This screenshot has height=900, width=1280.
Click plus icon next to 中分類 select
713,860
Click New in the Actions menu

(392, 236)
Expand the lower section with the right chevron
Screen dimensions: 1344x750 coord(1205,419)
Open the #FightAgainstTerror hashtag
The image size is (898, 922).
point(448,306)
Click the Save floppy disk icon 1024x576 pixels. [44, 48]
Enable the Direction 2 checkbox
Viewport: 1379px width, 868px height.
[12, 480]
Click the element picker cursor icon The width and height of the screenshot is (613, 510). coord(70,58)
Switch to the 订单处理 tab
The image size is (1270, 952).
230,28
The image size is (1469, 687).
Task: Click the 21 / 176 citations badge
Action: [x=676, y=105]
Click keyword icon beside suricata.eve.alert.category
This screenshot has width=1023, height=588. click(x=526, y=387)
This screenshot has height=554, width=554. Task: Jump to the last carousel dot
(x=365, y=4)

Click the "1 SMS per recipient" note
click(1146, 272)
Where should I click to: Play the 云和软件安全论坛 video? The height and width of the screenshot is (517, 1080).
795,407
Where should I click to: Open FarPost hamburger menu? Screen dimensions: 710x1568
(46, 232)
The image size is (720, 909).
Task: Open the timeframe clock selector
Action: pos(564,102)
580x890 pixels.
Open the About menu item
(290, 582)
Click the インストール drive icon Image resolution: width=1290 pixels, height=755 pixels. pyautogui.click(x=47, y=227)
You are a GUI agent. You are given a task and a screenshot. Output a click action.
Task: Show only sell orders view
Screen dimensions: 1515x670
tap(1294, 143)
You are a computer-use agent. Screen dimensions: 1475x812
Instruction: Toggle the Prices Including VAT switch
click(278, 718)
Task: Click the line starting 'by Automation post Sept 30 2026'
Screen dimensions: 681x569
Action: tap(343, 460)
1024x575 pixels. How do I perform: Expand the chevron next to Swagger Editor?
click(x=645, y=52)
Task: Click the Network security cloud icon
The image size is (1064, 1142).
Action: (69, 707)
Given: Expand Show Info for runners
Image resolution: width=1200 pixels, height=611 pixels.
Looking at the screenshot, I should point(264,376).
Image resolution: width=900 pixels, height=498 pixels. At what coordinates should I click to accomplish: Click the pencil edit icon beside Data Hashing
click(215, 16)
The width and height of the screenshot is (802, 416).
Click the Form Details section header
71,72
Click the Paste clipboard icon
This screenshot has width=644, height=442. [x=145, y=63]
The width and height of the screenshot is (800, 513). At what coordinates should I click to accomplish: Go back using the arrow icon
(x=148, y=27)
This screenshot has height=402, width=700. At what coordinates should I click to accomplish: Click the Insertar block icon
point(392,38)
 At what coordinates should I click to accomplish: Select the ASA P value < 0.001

-*-

• [EXERCISE DETAILS]:
For this listing, copy out every line that includes the word "agent".

• [ANSWER TO THIS TASK]:
You are a GUI agent. You are given a task and a screenshot. Output a click action.
You are a computer-use agent. Screen dimensions: 1475x812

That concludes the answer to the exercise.